If anyone should think that this explanation of the universal story of the deluge and ark is far-fetched, we should be glad to hear any other explanation that may be offered. And it must be remembered that the flood story is only a single instance of the universal diffusion of myths; for we find also similar accounts of the creation of the world, the creation of beasts and man, the fall of man; and this is not to mention the whole body of mythology, with its almost identical features all over the world, for which scholars have devised the solar myth theory, as though ancient races amused themselves with devising poetical accounts of the succession of the seasons and the course of the sun and moon.
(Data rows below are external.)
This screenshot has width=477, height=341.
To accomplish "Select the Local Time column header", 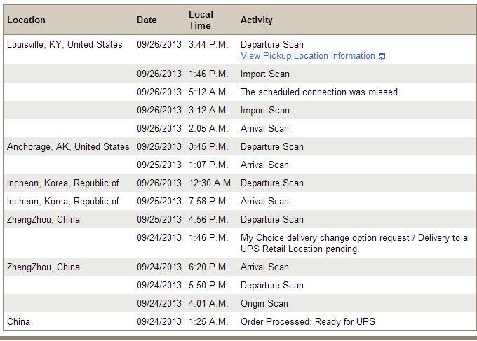I will pyautogui.click(x=200, y=20).
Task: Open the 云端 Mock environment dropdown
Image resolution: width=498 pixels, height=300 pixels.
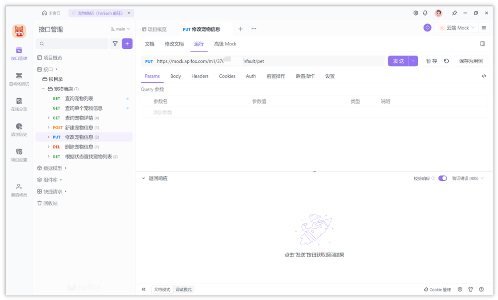Action: [x=457, y=28]
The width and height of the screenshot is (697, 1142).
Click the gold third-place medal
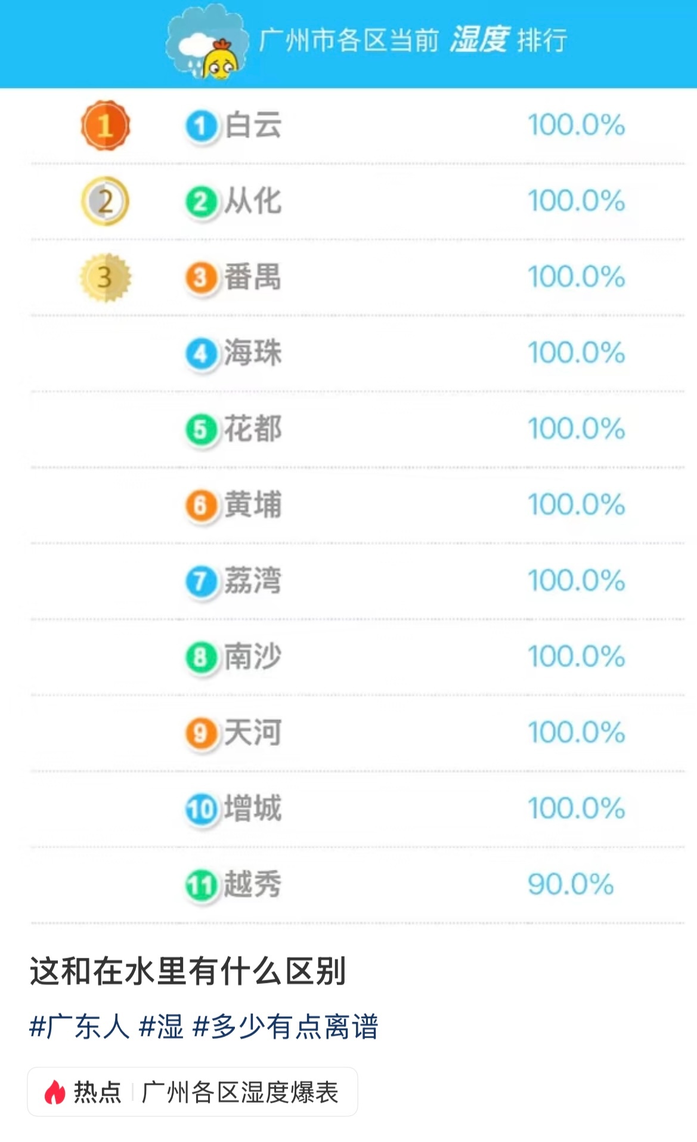[105, 277]
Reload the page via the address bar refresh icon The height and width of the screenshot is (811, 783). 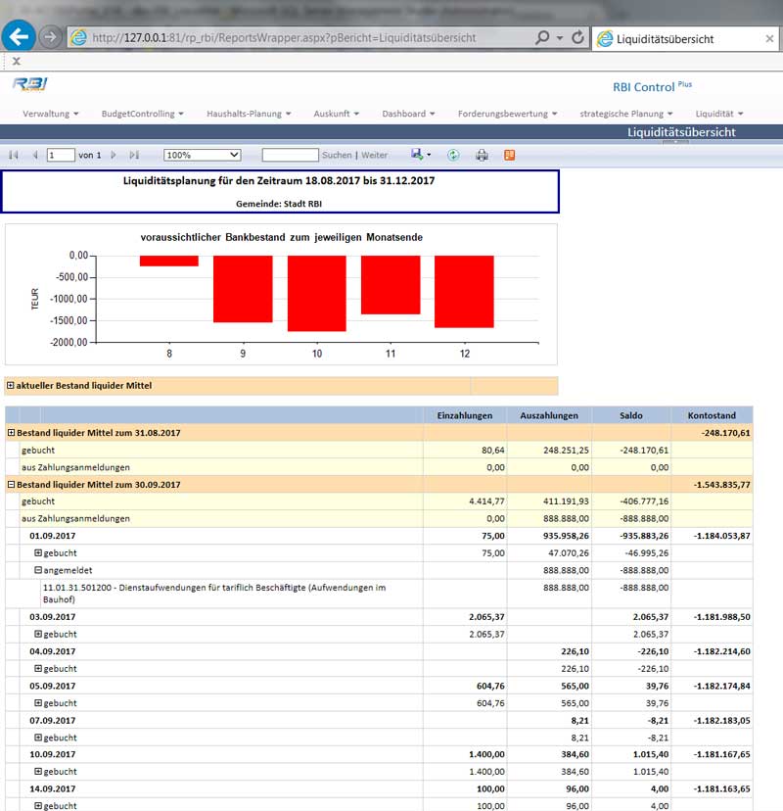pyautogui.click(x=576, y=37)
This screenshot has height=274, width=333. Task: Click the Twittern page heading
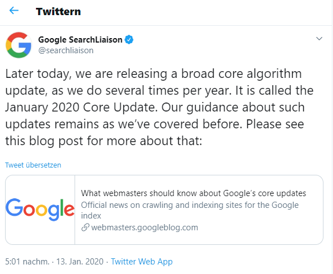click(x=58, y=11)
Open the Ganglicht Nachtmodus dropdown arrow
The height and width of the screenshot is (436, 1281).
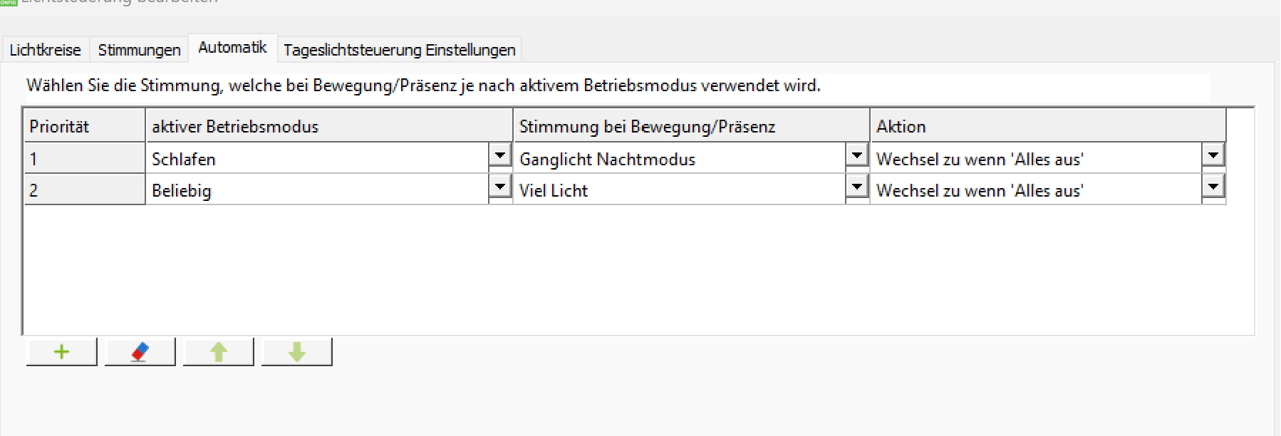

The only rational explanation is that these stories form the symbolical record of the ancient Secret Doctrine, which was enshrined in this form by wise men, for its preservation during dark ages; and the key to which is available for those sufficiently interested to study the pages of H. P. Blavatsky's Secret Doctrine. As said above, owing to the universal correspondences and the analogy of all things in Nature, every such myth has several meanings; and the flood story, of which we find in our Bible a Hebrew-Chaldean version, records the disappearance of the continent of Atlantis, with the degenerate remains of its population, who were destroyed because of their corruption; and the preservation of the human seed for the founding of the next coming (or Fifth) Root-Race of humanity. But the legend at the same time signifies the general law of cycles and rebirth. The word 'ark' is akin to the Chaldean argha, meaning the womb of Nature, the crescent moon, and a cup; and it is the receptacle wherein are preserved the seeds for a new birth. Death means rebirth, and destruction means renewal. These processes are everywhere observable in Nature; but scholarship, with an inverted logic, has supposed that their correspondences in human life are merely poetical analogies; whereas the truth is that physical Nature but repeats outwardly the laws and workings of interior nature. The human race is perpetually renewed; for each human individual is in his essence an undying Self, preserved perpetually through manifold successive changes of his outer vestures; and men, races, and worlds, eternal in their essence, are, as to their outer form, perpetually passing away and reappearing in the cycles of rebirth.